Emerging2.2
Sheet Processing of Bulk Metallic Glass
Tuesday, April 2, 2013: 1:00 PM
407 (Meydenbauer Center)
Mr. Daniel R East
,
Monash University, Melbourne, Australia
Dr. Mark A Gibson
,
CSIRO, Melbourne, Australia
Dr. Daniel D Liang
,
CSIRO, Melbourne, Australia
Prof. Jian-Feng Nie
,
Monash University, Melbourne, Australia
Dr. Sri Lathabai
,
CSIRO, Clayton, Victoria, Australia
Bulk metallic glasses are a class of material that combine high strength with high formability when processed under correct conditions. The lack of an industrial-scale production method that can fabricate sheet limits the applications available to bulk metallic glass. Twin roll casting is a technology that can cast sheet continuously and has been used to produce sheet of bulk metallic glass several meters in length at gauges between 1 and 4 mm. To produce high quality bulk metallic glass sheet the casting must exit the roll bite within the supercooled liquid region of the alloy. The supercooled liquid region lies between the glass transition temperature and the crystallization temperature. Within the supercooled liquid region a bulk metallic glass is soft and malleable yet does not crystallize. To prove the operational widow casting trials at various thicknesses and various contact lengths were undertaken. The as cast sheet was examined by X-ray diffraction (XRD) to confirm whether the cast sheet was amorphous.

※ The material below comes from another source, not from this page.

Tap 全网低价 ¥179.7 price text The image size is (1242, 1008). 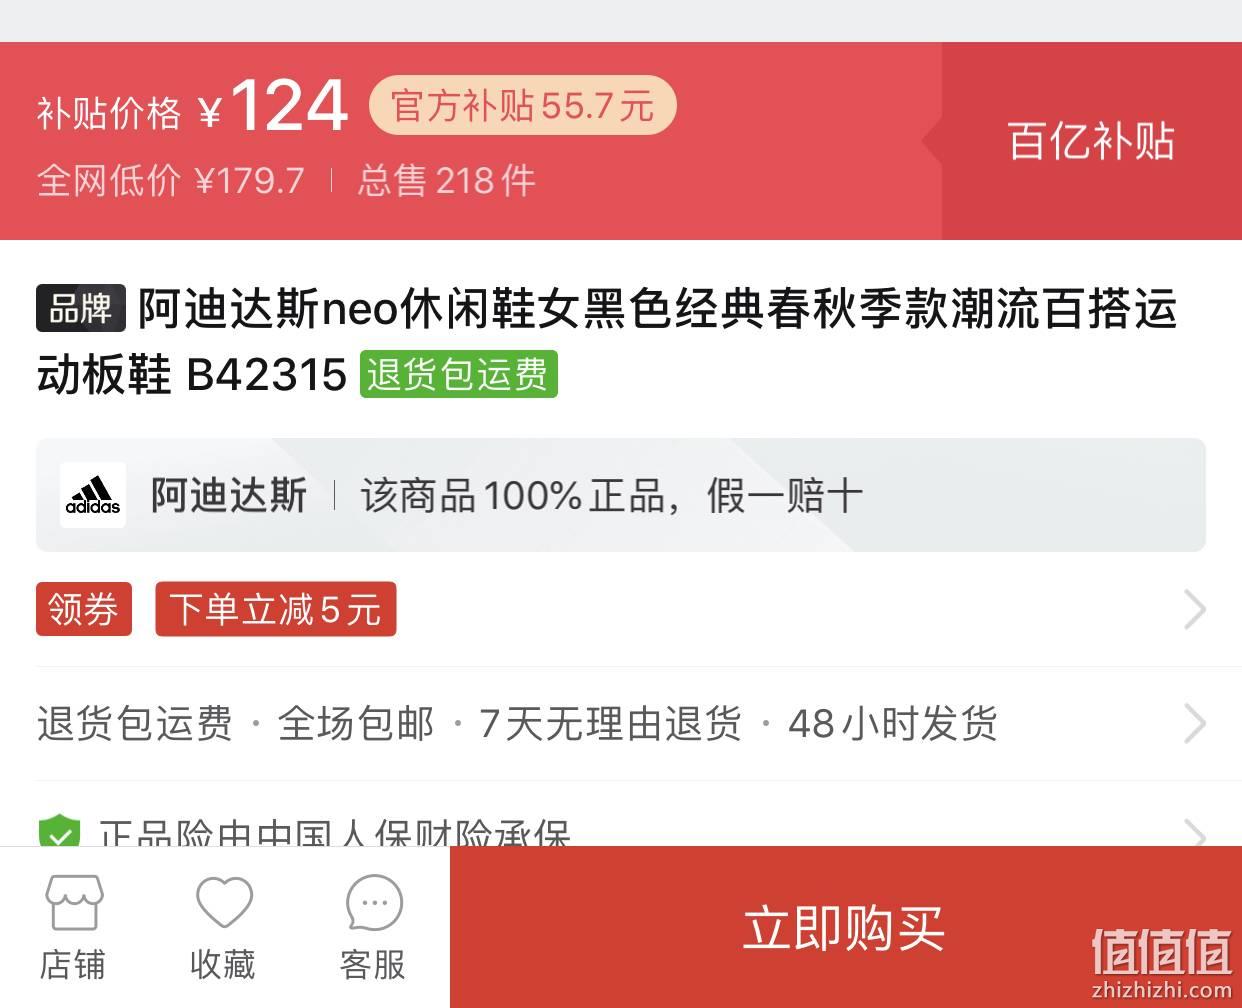(171, 181)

The supercooled liquid region has also been exploited to super plastically roll bulk metallic glass sheet. By controlling the temperature and strain rate of the rolling it is possible to roll bulk metallic glass sheet and preserve the amorphous structure of the alloy. Rolling trails were conducted with various strain and strain rate values to produce processing maps for bulk metallic glass. The as rolled sheet was examined with XRD and transmission electron microscopy. It was found that at high strains and strain rates that strain induced crystallization occurs with the bulk metallic glass sheet.
Combining twin roll casting and super plastic rolling gives a combination of technologies that allow bulk metallic glass to be produced as sheet in various gauges.